Amazon is adding a new privacy-focused feature to its business transcription service, one that automatically redacts personally identifiable information (PII), such as names, social security numbers, and credit card credentials.

Amazon Transcribe is part of Amazon’s AWS cloud unit and was launched in general availability in 2018. An automatic speech recognition (ASR) service, Transcribe enables enterprise customers to convert speech into text, which can help make audio content searchable from a database, for example. Contact centers can also use the tool to mine call data for insights and sentiment analysis. However, privacy issues have cast a spotlight on how technology companies store and manage consumers’ data.

Text-to-speech services can be used to search for keywords and sentiment at a later date, but phone calls often feature significant private data that may be transcribed by Amazon and stored in a searchable database — even if that information is not necessary for analysis. Meanwhile, regulations are springing up around the world to protect consumer data — including the recently implemented California Consumer Privacy Act (CCPA) and Europe’s General Data Protection Regulation (GDPR).
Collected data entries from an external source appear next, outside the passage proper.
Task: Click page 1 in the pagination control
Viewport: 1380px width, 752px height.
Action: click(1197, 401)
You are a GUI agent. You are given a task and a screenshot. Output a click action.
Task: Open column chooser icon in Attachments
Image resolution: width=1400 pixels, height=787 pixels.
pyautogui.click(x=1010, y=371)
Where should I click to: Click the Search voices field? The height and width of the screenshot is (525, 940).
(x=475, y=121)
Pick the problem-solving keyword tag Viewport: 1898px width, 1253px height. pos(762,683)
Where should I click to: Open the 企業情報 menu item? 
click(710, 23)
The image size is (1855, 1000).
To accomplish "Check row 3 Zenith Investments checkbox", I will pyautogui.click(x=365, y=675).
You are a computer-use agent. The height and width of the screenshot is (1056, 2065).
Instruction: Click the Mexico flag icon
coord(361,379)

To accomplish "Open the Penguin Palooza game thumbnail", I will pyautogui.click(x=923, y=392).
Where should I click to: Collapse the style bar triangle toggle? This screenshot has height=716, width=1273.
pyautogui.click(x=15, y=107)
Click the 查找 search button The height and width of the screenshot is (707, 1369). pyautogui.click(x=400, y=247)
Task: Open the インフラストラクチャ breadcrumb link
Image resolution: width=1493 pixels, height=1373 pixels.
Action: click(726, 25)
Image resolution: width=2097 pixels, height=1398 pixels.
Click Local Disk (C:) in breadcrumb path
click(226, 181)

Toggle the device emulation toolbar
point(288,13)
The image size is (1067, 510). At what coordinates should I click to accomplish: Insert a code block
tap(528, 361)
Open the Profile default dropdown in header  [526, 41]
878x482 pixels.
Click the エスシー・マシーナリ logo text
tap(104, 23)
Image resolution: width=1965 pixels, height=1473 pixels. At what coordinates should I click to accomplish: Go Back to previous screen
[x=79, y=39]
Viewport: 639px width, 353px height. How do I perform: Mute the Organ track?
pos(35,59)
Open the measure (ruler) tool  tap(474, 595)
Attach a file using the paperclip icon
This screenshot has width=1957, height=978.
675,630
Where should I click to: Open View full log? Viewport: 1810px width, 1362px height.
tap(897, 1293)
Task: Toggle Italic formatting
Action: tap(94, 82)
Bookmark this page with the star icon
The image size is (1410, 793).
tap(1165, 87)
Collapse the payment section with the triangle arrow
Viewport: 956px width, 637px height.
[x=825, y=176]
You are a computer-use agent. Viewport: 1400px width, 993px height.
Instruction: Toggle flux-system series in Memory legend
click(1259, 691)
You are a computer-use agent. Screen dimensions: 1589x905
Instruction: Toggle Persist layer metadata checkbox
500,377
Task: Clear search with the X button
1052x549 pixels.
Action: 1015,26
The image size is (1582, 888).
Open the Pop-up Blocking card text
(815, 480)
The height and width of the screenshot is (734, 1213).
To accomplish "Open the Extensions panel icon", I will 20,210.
Against this backdrop, Amazon Transcribe will now enable companies to automatically redact personal data, including credit/debit card numbers, expiration dates, CVV codes, PINs, social security numbers, bank account numbers, customer names, email addresses, phone numbers, and postal addresses. It’s worth noting that Google Cloud Platform offers a data loss prevention API that could be used in conjunction with its speech-to-text service to identify and redact sensitive data. But building automated redaction directly into Amazon Transcribe should make the process a lot easier to implement.

Companies using Amazon Transcribe can use automatic redaction as they see fit and can choose which PII elements they wish to obfuscate. The transcribed text will then display a [PII] tag in place of the sensitive information, and the corresponding timestamps mean anyone with sufficient system access will still be able to locate the necessary PII in the original audio file. This may also prove useful if a company wants to carry out extra audio processing to fully redact the information in the original recording.

Amazon Transcribe is available in 31 languages, six of which are supported by real-time transcription, though for now the automated redaction feature is limited to U.S. English. The feature is billed monthly at a rate of $0.00004 per second of content.